I worked on the 44th floor in the tallest building in London as an investment banker for the now-defunct Bear Stearns. It was 2001. I was 29 and making money in excess of my contribution, feeling like I was on my way to professional and financial success. Not as a Master of the Universe, but to an early retirement.1 Although the hours at Bear Stearns were long, the work was engaging, and the learning curve was steep. I truly loved it. I was basking in a false sense of success, of accomplishment, and the upward trajectory of my professional life.
Growing up, I never had grand notions of career success. The truth is, I never gave it much thought. I was just presumptuous (read: cocky) enough to assume that success was inevitable. That my reach would exceed my grasp. At the time, I had little appreciation for my humble beginnings, growing up in rural Oklahoma.
On the farm, I benefited immensely from a strong work ethic. I was perhaps 15 years old before I realized my suburban peers did not have a chore list every day during the Summer. They had no chickens to feed, no eggs to gather, no hay to bail and stack in the barn. In the winter, they did not wake up early on school days to chop a hole through the ice on the pond, so the cows could drink, nor bottle feed the calves.2
My chores weren’t that onerous. On an average day, they really didn’t take that long… but they were there. As a kid, I didn’t enjoy them (obviously), but I also didn’t really consider that life could be different. It’s just what I knew.3
It’s healthy for a young teenager to hitch the trailer to the tractor and spend a morning by oneself picking up fallen branches under the pecan trees in advance of the harvest. It gives one time to be physically occupied yet lets the mind roam. It cleared my head and kept me out of trouble. More importantly, it reduced my exposure to trouble because, for at least that day, I was just picking up branches, by myself. And, if I remember correctly, I was wearing my Sony Walkman headphones that I got for Christmas (the old school ones with blue foam padding around the otherwise metal-interior ear pieces), listening to the radio while I worked.
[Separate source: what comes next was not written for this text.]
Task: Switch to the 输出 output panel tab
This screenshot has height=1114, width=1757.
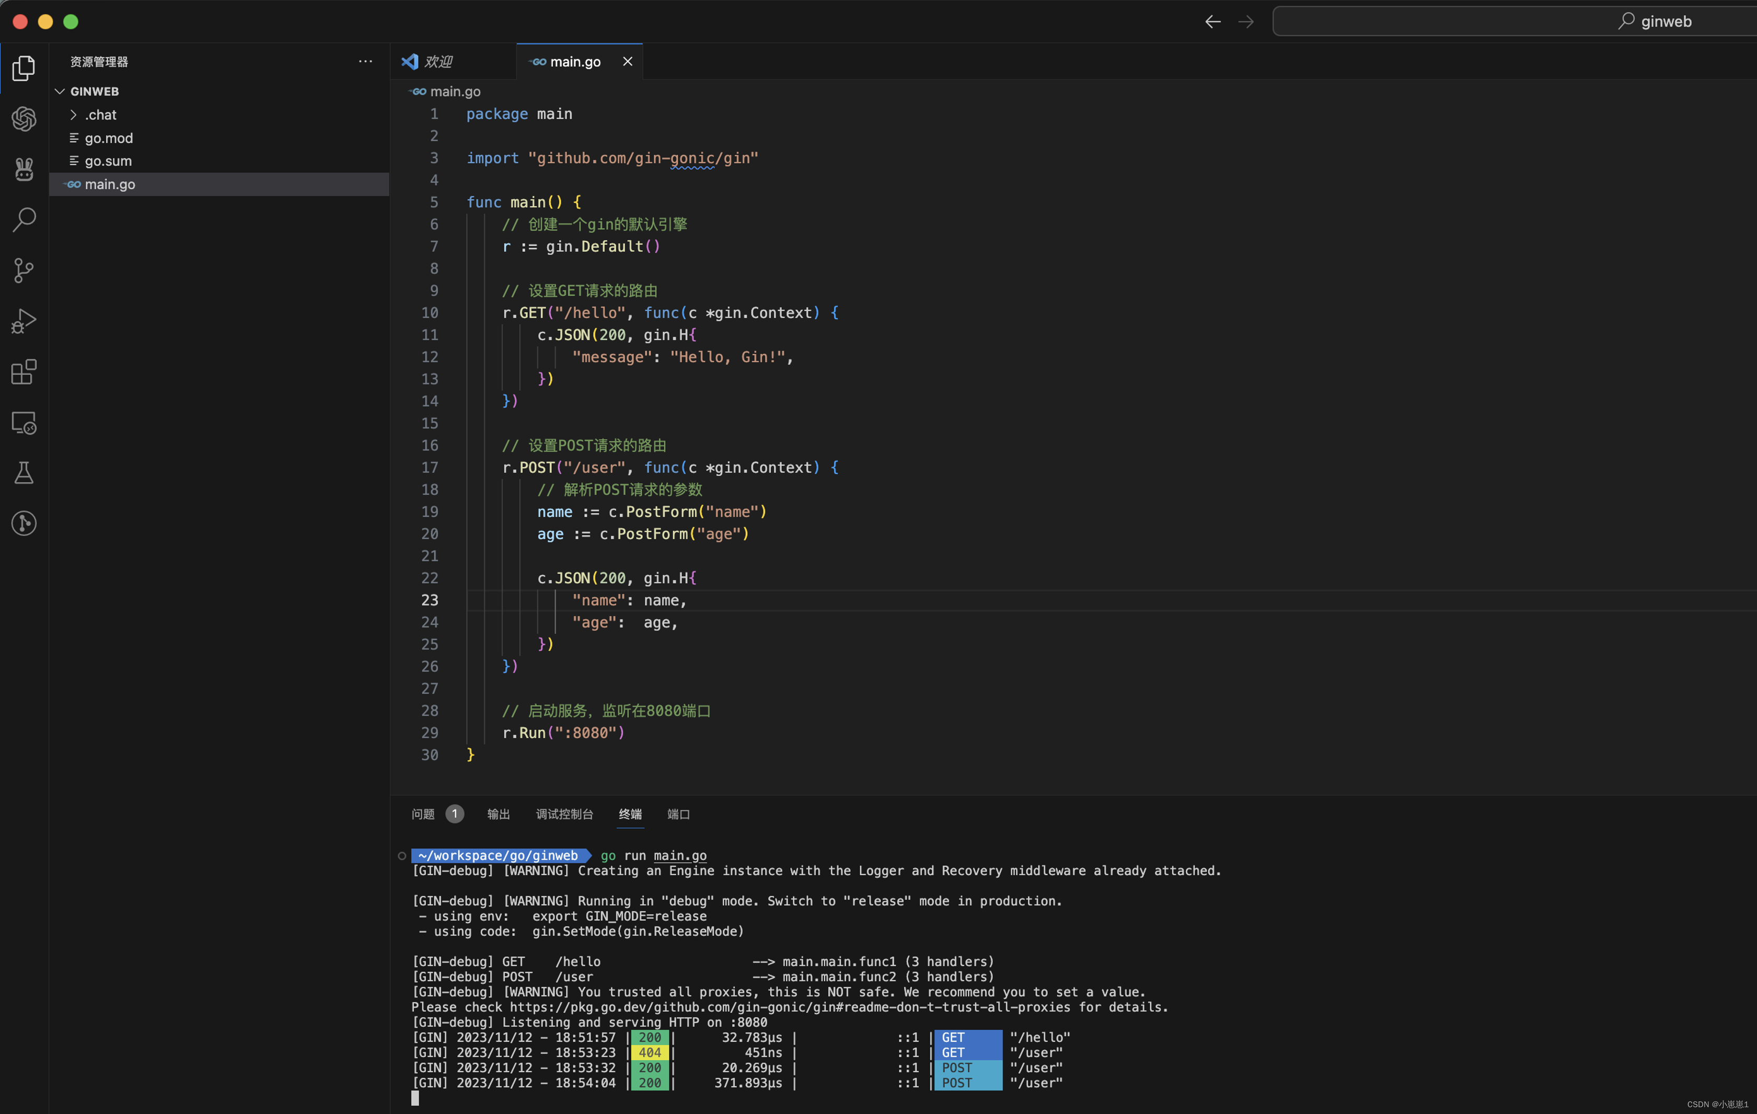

The solitude of working outside on the farm could be therapeutic… but that’s the words of an adult looking back somewhat nostalgically. To my teenager self, doing the work that day (any day) basically sucked. It did not occur to me that through the drudgery of work, I was building character and a work ethic. It’s just what we did. Now, later in life, I can more fully appreciate the lessons learned on the farm, building character the hard way, which inevitably seems to be the only way, as far as I can tell.
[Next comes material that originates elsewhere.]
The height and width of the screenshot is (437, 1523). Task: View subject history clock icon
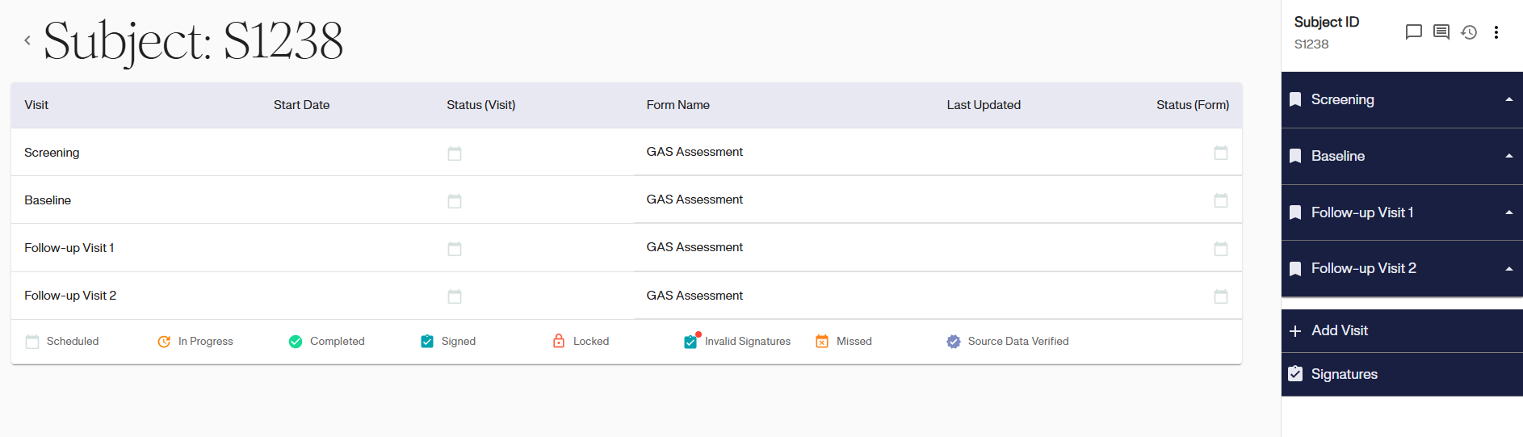(x=1469, y=32)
- Incidentally, this mentality combined with an entrepreneurial spirit is exactly why Goldman Sachs decided not to hire me on my 5th round interview at their firm in London. They were concerned I would not be around for the long-haul. In all likelihood, they were right.
- I still have nostalgic memories of holding the large, warm milk bottle on those cold Oklahoma winter mornings. The powered milk, mixed with warm water isn’t necessarily a pleasant smell, but the scent conjures up memories of toasty hands in cold, dry air.
- Almost without exception, how parents choose to raise their kids will be normal to the kids… because it’s all they know. It’s not until later in life that we are better able to compare notes and fully realize our blessings and shortfalls.